Almost all phase 3 trials and some phase 2 trials are randomised. This means that the people taking part in the trial are put into different treatment groups at random. Randomised trials have two or more different treatment groups. There is usually a control group which has the standard treatment. The other group receive the new treatment or procedure that is being tested.
Randomised trials help the scientists to ensure that the results from the trial are reliable and not biased. For example, researchers may put healthier participants into a particular group without realising. These participants are likely to have better outcomes than those who are more unwell so it may make it seem like a particular treatment works better than it does.

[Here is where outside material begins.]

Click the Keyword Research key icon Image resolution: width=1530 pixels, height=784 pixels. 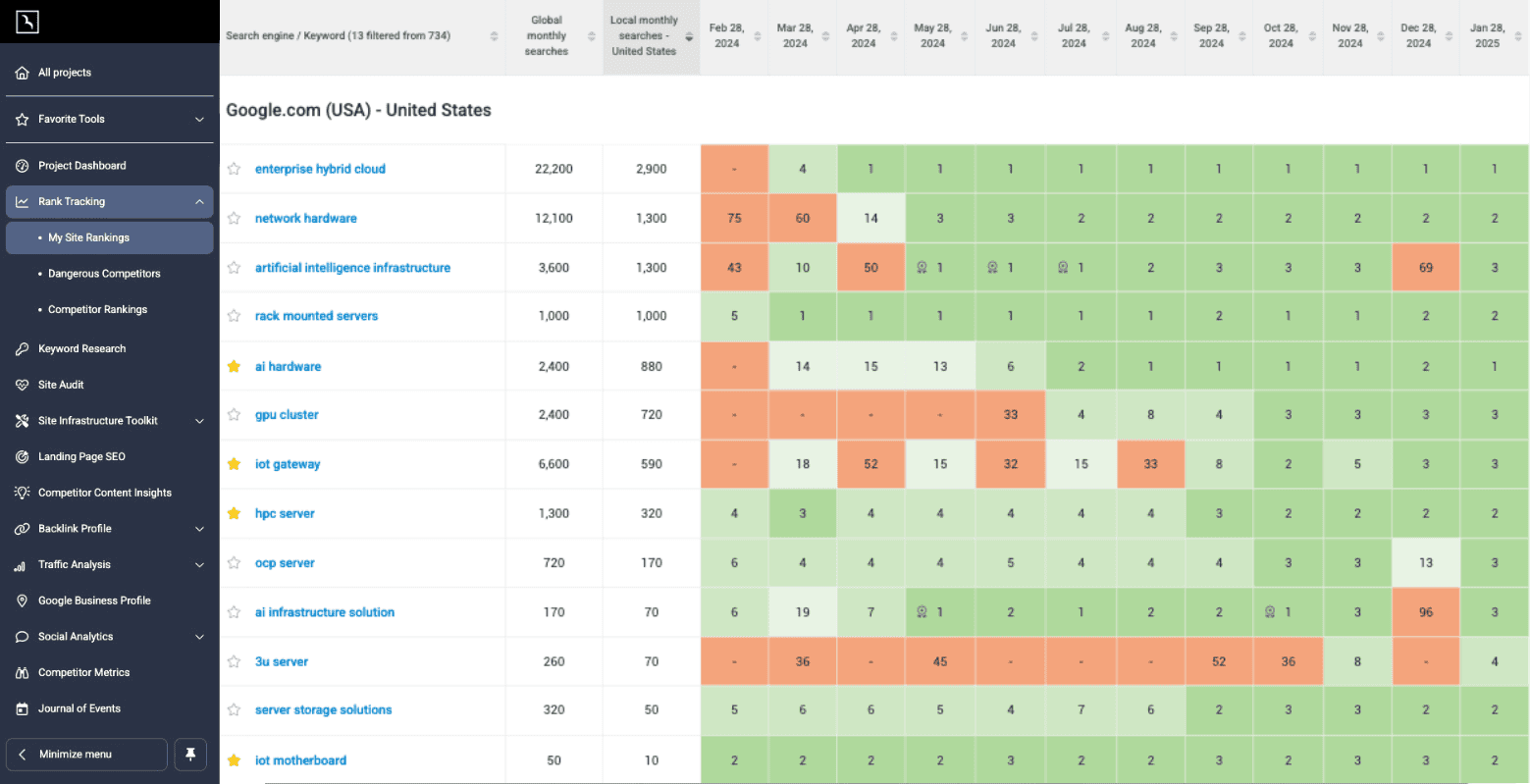coord(22,348)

What is the placebo effect?
Many people will feel better if they receive a fake treatment, known as a placebo, simply because they believe it will have a positive effect. This is known as the placebo effect. In order to make sure a treatment is actually working, the control group may be given a placebo. Participants would only be given a placebo if it is either given alongside standard treatment or if there is no standard treatment available. If there is no standard treatment, those given the placebo would not receive treatment if they were not taking part in the trial, so the trial does not put them at a disadvantage. It would be unethical to withhold cancer treatment from people who need it so regardless of whether you receive the new treatment, you will always be given the best available treatment and care.
To reduce the placebo effect, trials may be blinded or double-blinded. In blind trials, you do not know whether you have been given the new treatment or not. In double blind trials, neither you nor the doctor administering the treatment knows whether you have been given the new treatment.